**Page extract:**
=== Section Start ===
Abortion and the origin of crime

Relationship between interrupted pregnancies and criminality, advocated by the Governor of Rio de Janeiro, is controversial and denied by academics who study both subjects

The idea was voiced by Governor Sérgio Cabral Filho in late October: legalizing abortion as a means of fighting crime in Rio de Janeiro. “It’s entirely linked to violence. You take the number of children per mother in the [upscale districts of] Lagoa Rodrigo de Freitas, Tijuca, Méier and Copacabana, and you have Swedish standards. Now, you take the Rocinha [shantytown]. It’s Zambia, Gabon. It’s a factory for producing criminals,” he said in an exclusive interview to the G1 website. To justify his statement, Cabral Filho resorted to two Americans, Steven Levitt and Stephen J. Dubner, the authors of the book Freakonomics, in which they advocate a thesis that links abortions to the reduction of criminality in the USA.

If cutting intrauterine life short gives rise to furious debates in a mainly Roman Catholic country such as Brazil, the notion that violence is connected to poverty and can be fought “at source” produced an even more heated argument. In academia, furthermore, experts in these fields warn us to be careful about embracing such views. Edison Prado de Andrade, who has an M.A. in Education and is also a lawyer, says that dealing with two serious problems in contemporary society in this way is a superficial interpretation of social reality and that its worst effect is to hinder the achievement of the  true understanding of the reasons why these issues exist to the extent that they do.

Author of the dissertation Gestão pública municipal e o problema do ato infracional (Municipal government and the problem of infractions), Andrade states that “surely” this approach represents an ideological manner, in the Marxist sense of the expression, of explaining reality and proposing social changes, because it is a way of concealing reality, as is the argument for reducing the age at which youngsters reach majority for criminal purposes, which, in the view of a substantial portion of Brazil’s society, would be a highly effective way of drastically cutting crime. The criminality-abortion pair, he continues, is also blemished by ideological content and deflects one’s focus away from the analyses and changes that are necessary.
=== Section End ===
**Data:**
=== Section Start ===
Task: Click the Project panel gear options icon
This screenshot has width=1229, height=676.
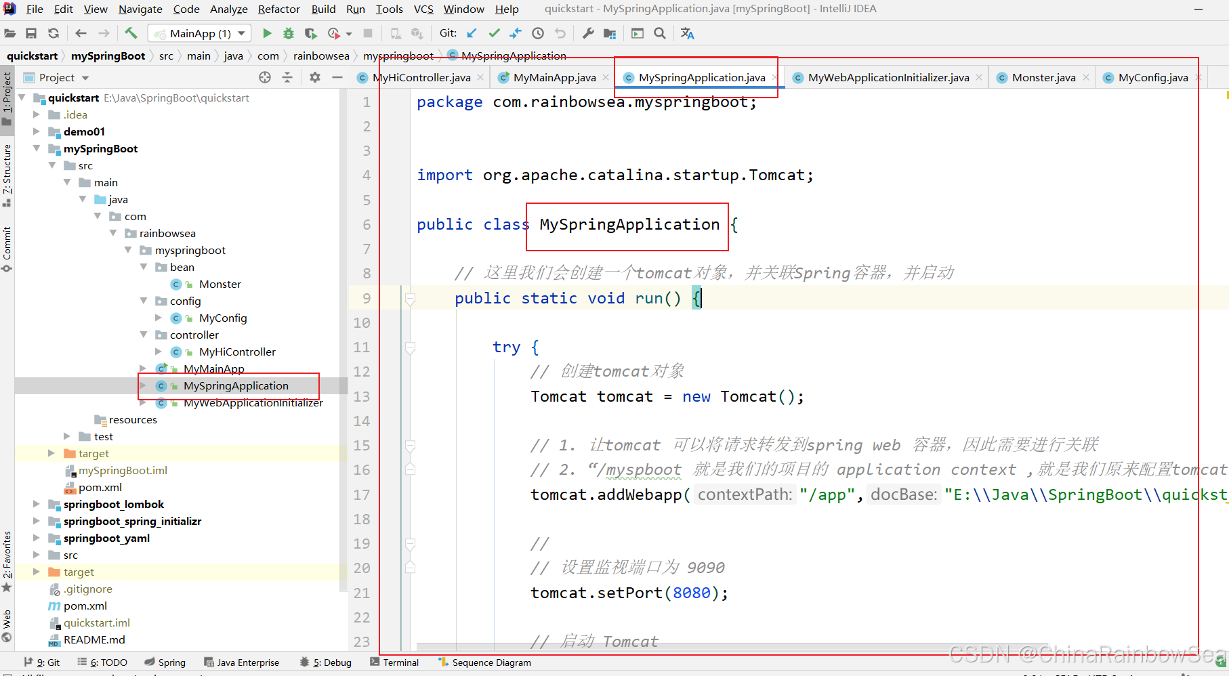Action: tap(315, 77)
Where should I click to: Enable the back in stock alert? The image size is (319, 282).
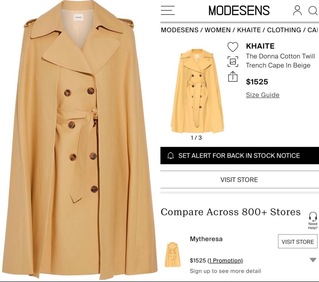pyautogui.click(x=239, y=155)
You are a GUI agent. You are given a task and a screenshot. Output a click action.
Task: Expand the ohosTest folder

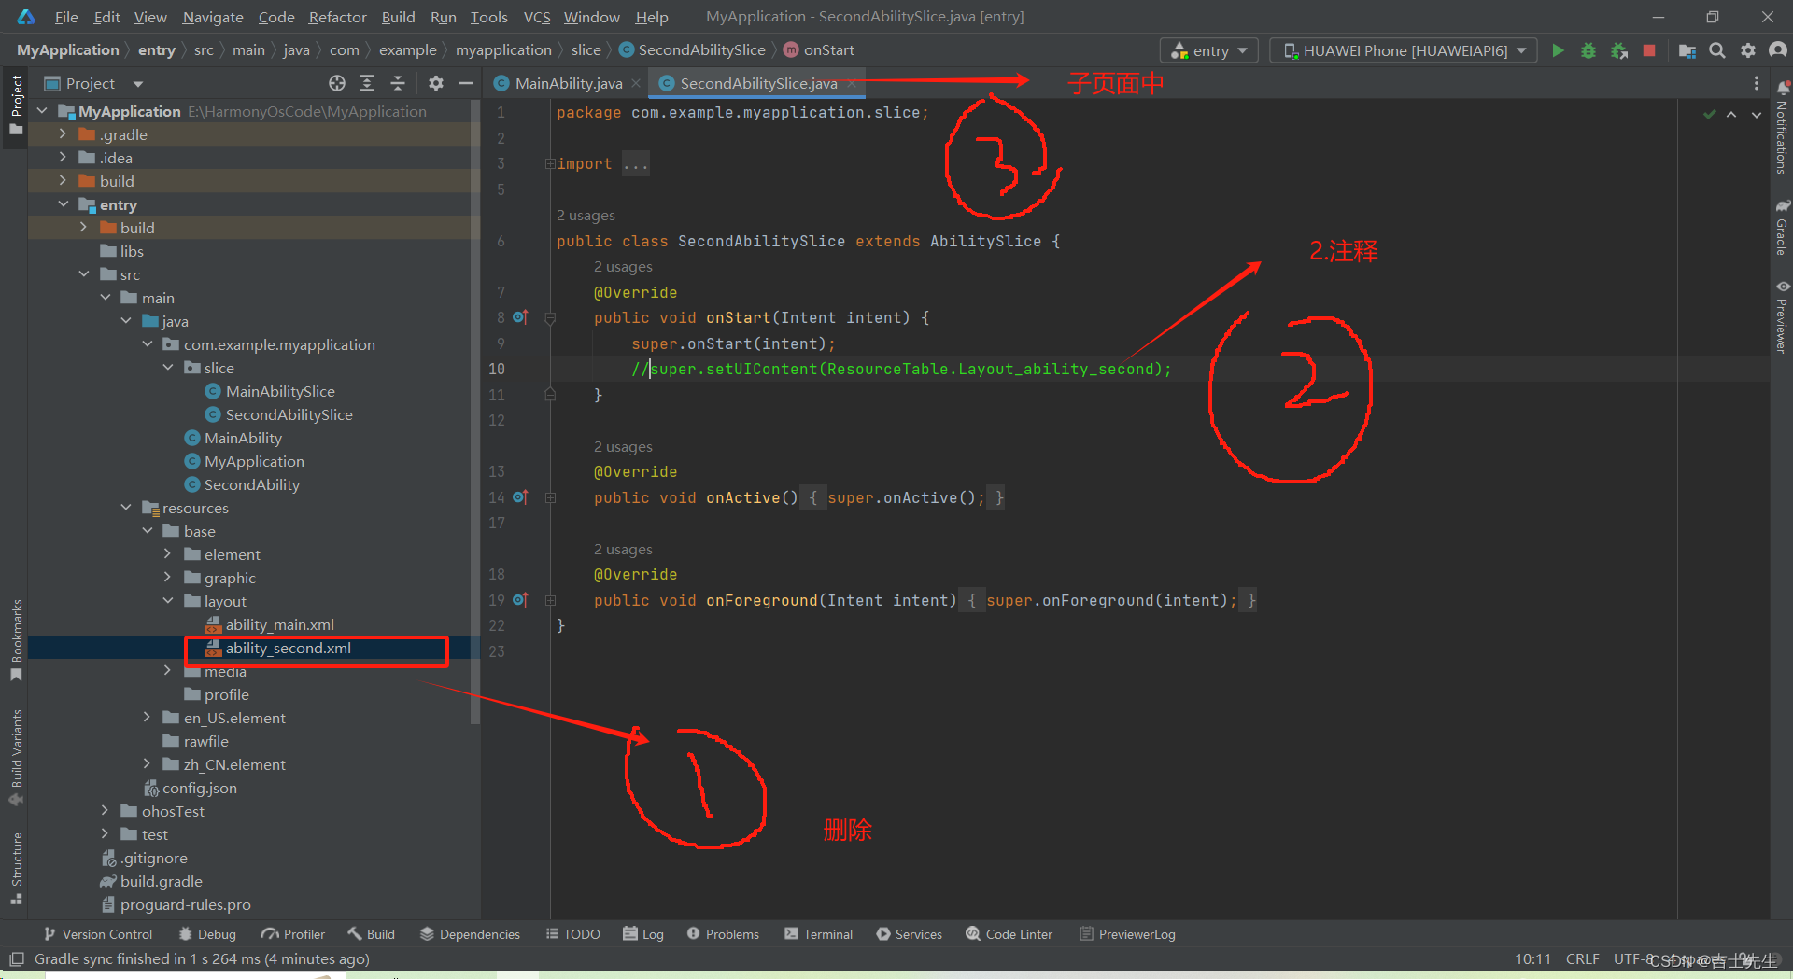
=== Section End ===
**Task item A:** Using the article on abortion and crime, decide whether each statement agrees with it: (i) Cabral Filho made his remarks in an exclusive interview to the G1 website. (ii) Edison Prado de Andrade holds an M.A. in Economics. (iii) The authors of Freakonomics are described as Americans. For each, answer yes or no and quote the words from the article that settle it.
**Task item B:** In the article on abortion and crime, which Rio de Janeiro districts does Cabral Filho name as having "Swedish standards"? List every one.
**Task item C:** Resume the article on abortion and crime, starting right after its final sentence.

**Written reply A:**
(i) Yes: "he said in an exclusive interview to the G1 website."
(ii) No: "who has an M.A. in Education and is also a lawyer"
(iii) Yes: "Cabral Filho resorted to two Americans, Steven Levitt and Stephen J. Dubner"

**Written reply B:** Lagoa Rodrigo de Freitas, Tijuca, Méier, Copacabana

**Written reply C:**
Since the current capitalistic society “is extremely complex”, he explains, there are no easy answers for solving the problems. “Only if we willingly study the true causes of our problems and develop the courage and determination to face them will we be able to cause criminality to remain within its acceptable and normal parameters.” According to him, some of the relevant elements for this discussion are drug trafficking and unemployment. “And many other themes that can only be analyzed from a real perspective if we understand the fundamental crisis at hand.”

According to Andrade, the problem of infractions and criminality – which occur not only amongst the poorest, as people generally think or say, but also among members of the more privileged classes – cannot be reduced to a purely legal formula that conceives of it merely in terms of the desire to infringe the law, and that totally overlooks the sociological and psychological issues that have a bearing on the problem. “Prejudice exists to the extent that it is the result of ignorance; however, in reality, this is more than prejudice.”

The criminalization of poverty, he adds, is a traditional reactionary phenomenon in Brazilian society, which “is committed to safeguarding the current social structures and that advocates retribution oriented policies, such as law and order based on crime repression and on strict application of the criminal laws, and that overlooks the almost total lack of true redistribution policies.”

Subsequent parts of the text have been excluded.